* Task instructions *
An exact copy of all the entries is needed, with no images in it.

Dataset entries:
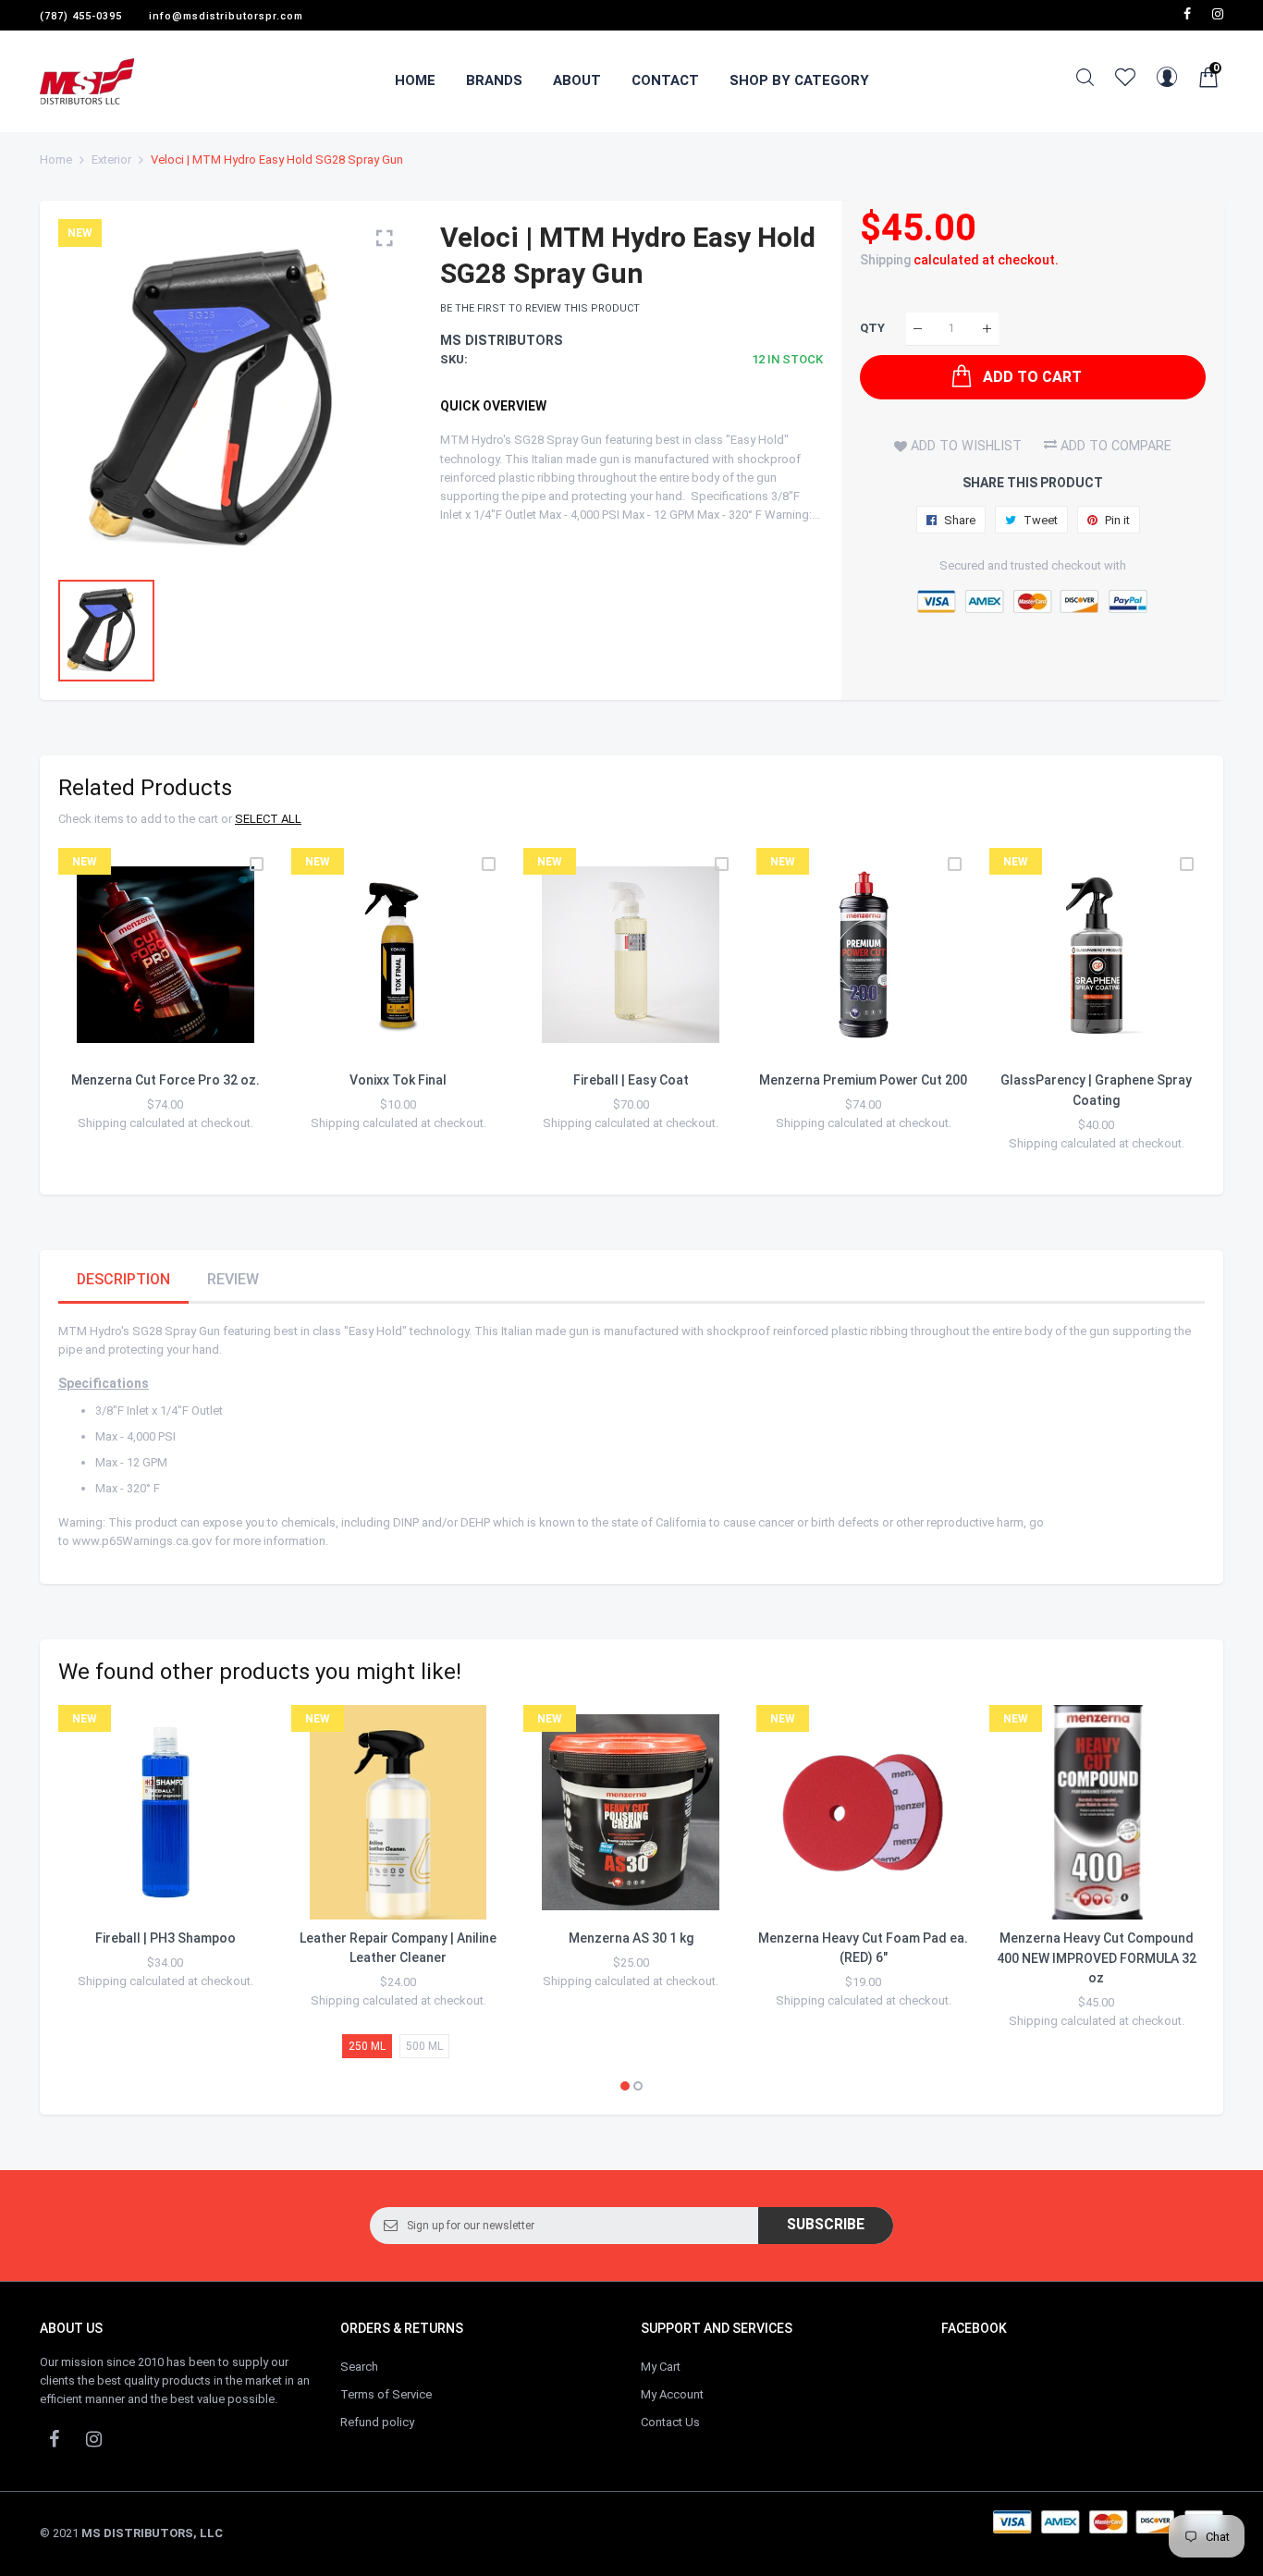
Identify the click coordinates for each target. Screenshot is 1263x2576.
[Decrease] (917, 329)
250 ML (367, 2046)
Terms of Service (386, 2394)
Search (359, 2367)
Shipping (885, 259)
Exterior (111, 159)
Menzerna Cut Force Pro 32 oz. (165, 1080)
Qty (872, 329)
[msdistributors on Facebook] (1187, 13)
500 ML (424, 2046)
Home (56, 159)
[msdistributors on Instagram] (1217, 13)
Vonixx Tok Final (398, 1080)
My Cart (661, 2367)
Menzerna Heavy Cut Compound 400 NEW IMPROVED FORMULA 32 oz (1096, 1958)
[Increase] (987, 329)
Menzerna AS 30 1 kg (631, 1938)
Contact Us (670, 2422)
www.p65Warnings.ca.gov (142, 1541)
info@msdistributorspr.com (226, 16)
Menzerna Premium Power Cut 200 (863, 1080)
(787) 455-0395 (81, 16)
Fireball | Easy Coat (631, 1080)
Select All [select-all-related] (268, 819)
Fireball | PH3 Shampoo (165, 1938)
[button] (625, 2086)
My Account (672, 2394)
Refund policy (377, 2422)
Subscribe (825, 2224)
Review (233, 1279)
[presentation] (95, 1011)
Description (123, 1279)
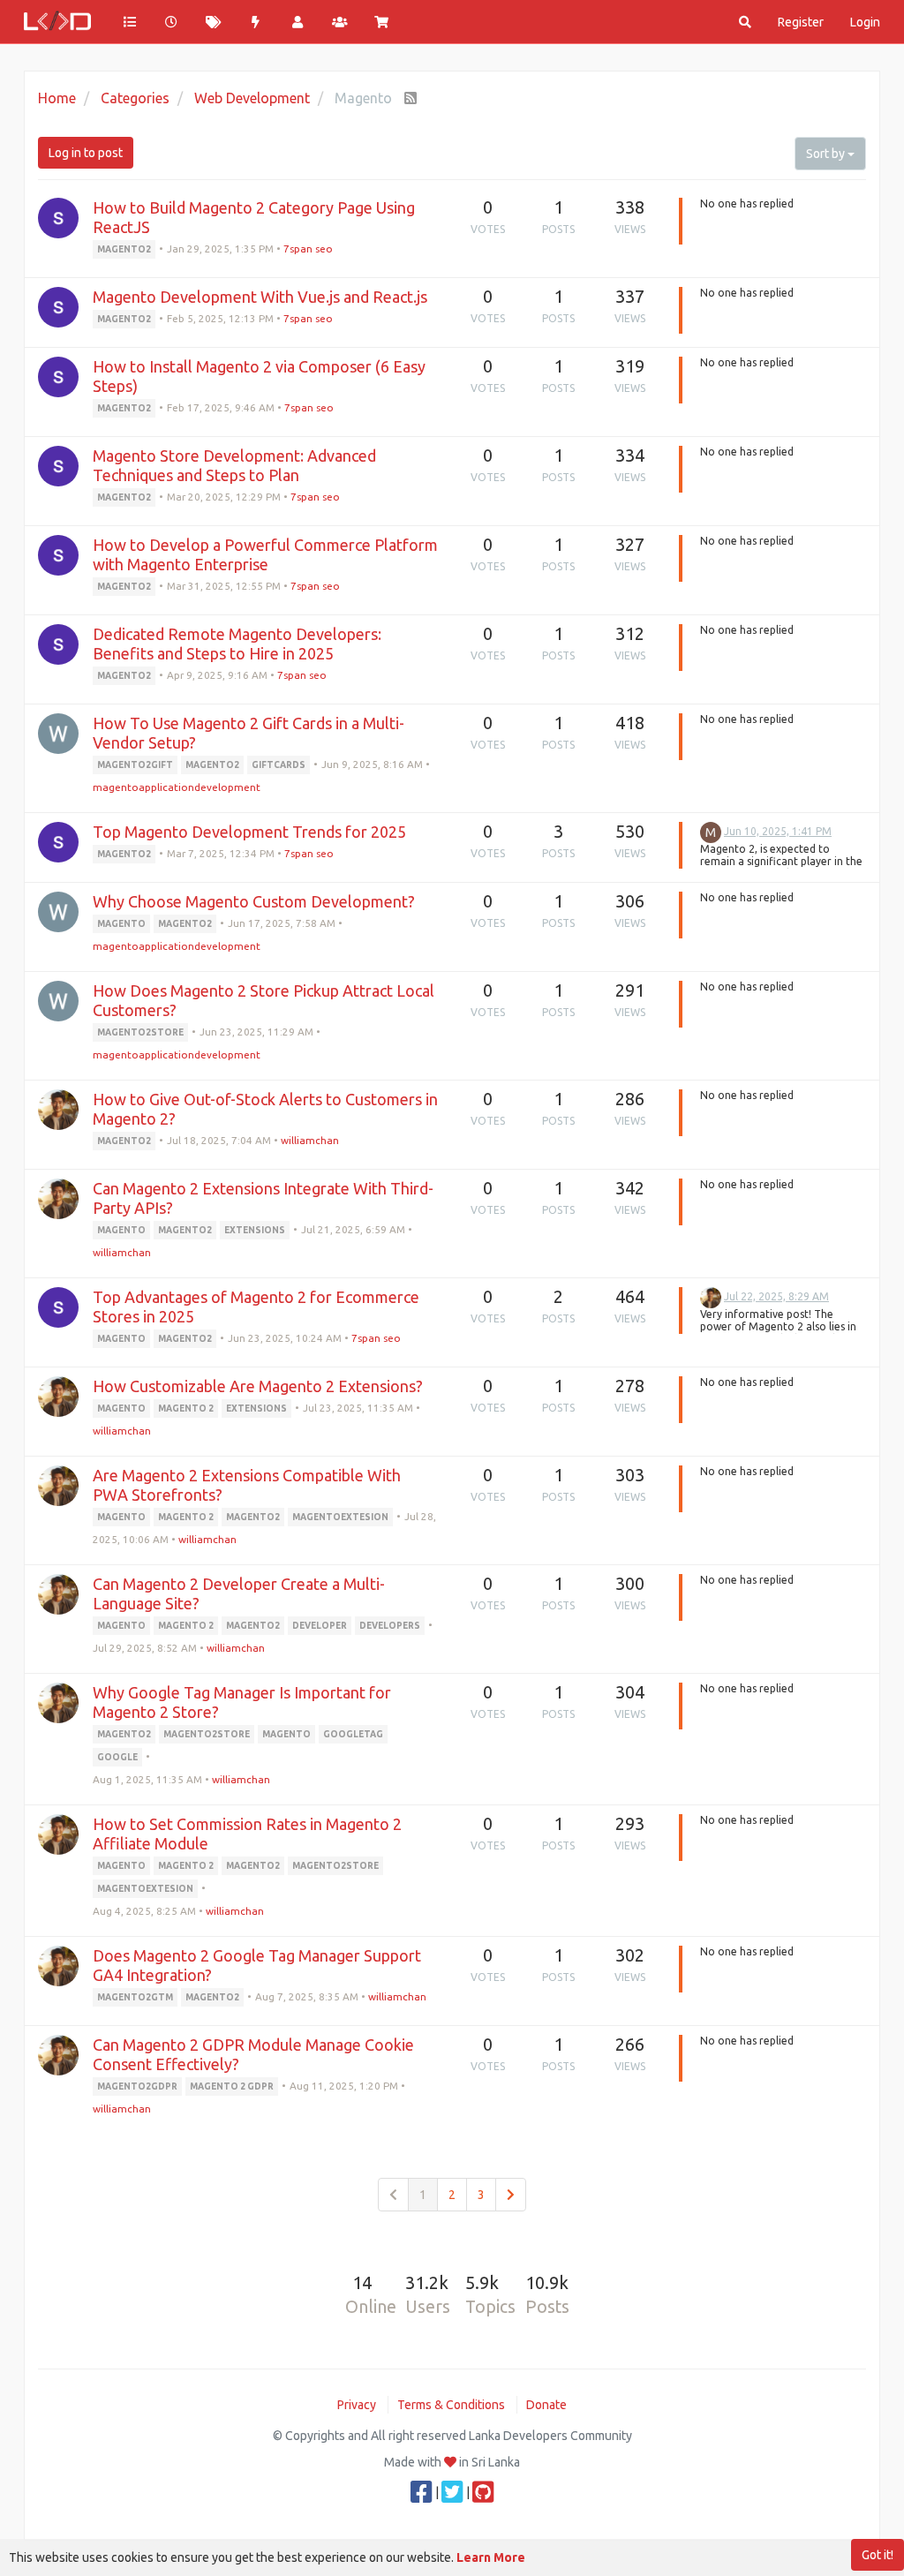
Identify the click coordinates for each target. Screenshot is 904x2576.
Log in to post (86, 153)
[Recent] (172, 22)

* Output below *
Identify the click coordinates for each target. Screenshot is 1263x2576.
[Decrease] (917, 329)
250 ML (367, 2046)
Terms of Service (386, 2394)
Search (359, 2367)
Shipping (885, 259)
Exterior (111, 159)
Menzerna Cut Force Pro 32 oz. (165, 1080)
Qty (872, 329)
[msdistributors on Facebook] (1187, 13)
500 ML (424, 2046)
Home (56, 159)
[msdistributors on Instagram] (1217, 13)
Vonixx Tok Final (398, 1080)
My Cart (661, 2367)
Menzerna Heavy Cut Compound 400 NEW IMPROVED FORMULA 32 oz (1096, 1958)
[Increase] (987, 329)
Menzerna AS 30 1 kg (631, 1938)
Contact Us (670, 2422)
www.p65Warnings.ca.gov (142, 1541)
info@msdistributorspr.com (226, 16)
Menzerna Premium Power Cut 200 (863, 1080)
(787) 455-0395 (81, 16)
Fireball | Easy Coat (631, 1080)
Select All [select-all-related] (268, 819)
Fireball | PH3 Shampoo (165, 1938)
[button] (625, 2086)
My Account (672, 2394)
Refund policy (377, 2422)
Subscribe (825, 2224)
Review (233, 1279)
[presentation] (95, 1011)
Description (123, 1279)
Identify the click coordinates for each target. Screenshot is 904x2576.
Log in to post (86, 153)
[Recent] (172, 22)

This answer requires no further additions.